Infatti una realtà nella sua interezza non potrà contemporaneamente avere la duplice funzione di subire e fare. Altrimenti l’Uno non sarebbe più uno, ma due. (Parmenide 138B3-5)

L’ Uno platonico non può sia agire che patire: non può essere causa ed effetto o, meglio, non può essere causa sui. La polarizzazione dell’unico principio ha avuto il suo prezzo per Spinoza: la natura si divide in sé stessa in “naturata” e “naturante” e viene ad essere causa di sé. Come dire l’universo è principio di sé e noi che siamo da lui principiati ne siamo parte (cfr. il Tao come energia universale). La nostra anima (che per Spinoza è l’idea che abbiamo del nostro corpo) non è forse l’esempio più chiaro, ma il nostro corpo rende bene l’idea di che vuol dire essere principiati dall’universo: noi (i nostri corpi), come diceva Nietzsche e come la scienza ha provato, non siamo che polvere di stelle (alla polvere c’erano già arrivati i romani e i primi cristiani).

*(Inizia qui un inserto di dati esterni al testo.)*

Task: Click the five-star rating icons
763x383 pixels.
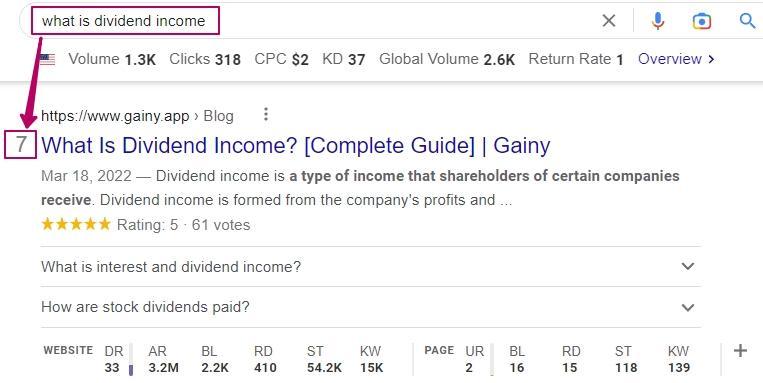Action: point(76,224)
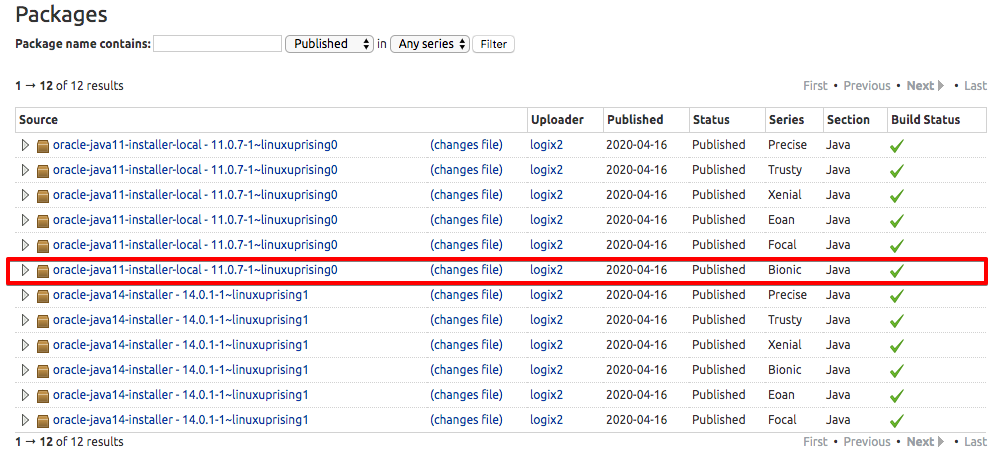Viewport: 1008px width, 469px height.
Task: Click build status checkmark for Xenial java11 row
Action: pos(896,196)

3. L’Uno di Platone, principio delle Idee, è anche il Bene, oggetto di ricerca della Repubblica. In quel dialogo il Bene è detto “al di là della sostanza” ed è proprio questo tratto della teoria platonica dell’Uno a renderla inconciliabile tanto con il monismo spinoziano che con il pluralismo aristotelico. Per Platone i suoi Principi non sono sostanze! Pensateci, chiamereste sostanza (nel senso che abbiamo visto sopra) l’1 in quanto tale o lo 0 in quanto tale? Sostanze sono le cose che fanno parte della realtà, che è un misto di limiti e illimitati: questi ultimi sono costituenti delle sostanze, ma sono anche “token” dei rispettivi “type” (il Limite e l’Illimitato) che a loro volta non possono essere sostanze tra le altre!

Invece, Aristotele e Spinoza concordano proprio in ciò che li divide da Platone: il sostanzialismo (i loro Principi sono sostanze). La sostanza o essenza aristotelica è intesa in tre sensi: forma, materia e sinolo (unione) delle due. Forma e materia rimandano proprio alla polarità platonica e i sinoli o sostanze in senso concreto di individui sono appunto le realtà intermedie o miste di forma e materia. La fedeltà al maestro mostrata finora da Aristotele continua nel primato della forma, che si trova ad essere al di là o al di sopra della sostanza (intesa come sinolo o realtà principiata) e si conferma nell’essere come atto e potenza (scissione di agire e patire, parallela alla polarità Uno-Diade), ma la priorità dell’atto sulla potenza fonda il “tradimento” aristotelico. Spiegare Aristotele è “più facile” perché è molto elementare nei suoi passaggi logici: tutte le cause o principi sono sostanze, esistono sostanze che sono solo in atto (forme senza materia), quindi la forma è più sostanza della materia perché può sussistere senza di essa quando questa invece non può. Quindi, la forma prevale sugli altri sensi di sostanza perché vi è una specie di sostanze sempre in atto: gli dei. Ma, se non esiste il Bene ma esistono i beni (come non esiste Dio ma esistono gli dei), vi è un bene che eccelle tra gli altri ed esso è il Primo dei Motori Immobili, dio fra gli dei (primus inter pares, come Agamennone) e sostanza fra le sostanze. Aristotele finisce dunque per sostanzializzare l’Uno e, nel fare questo, rispetta e tradisce al tempo stesso la dottrina platonica: la sostanza divina non è causa sui (non agisce e patisce ma è puro atto) eppure è sostanza e non Uno al di là di essa. Ma è proprio nella misura in cui è fedele a Platone che egli si schiera per il pluralismo della sostanza anziché per la sua unicità, come fece Spinoza.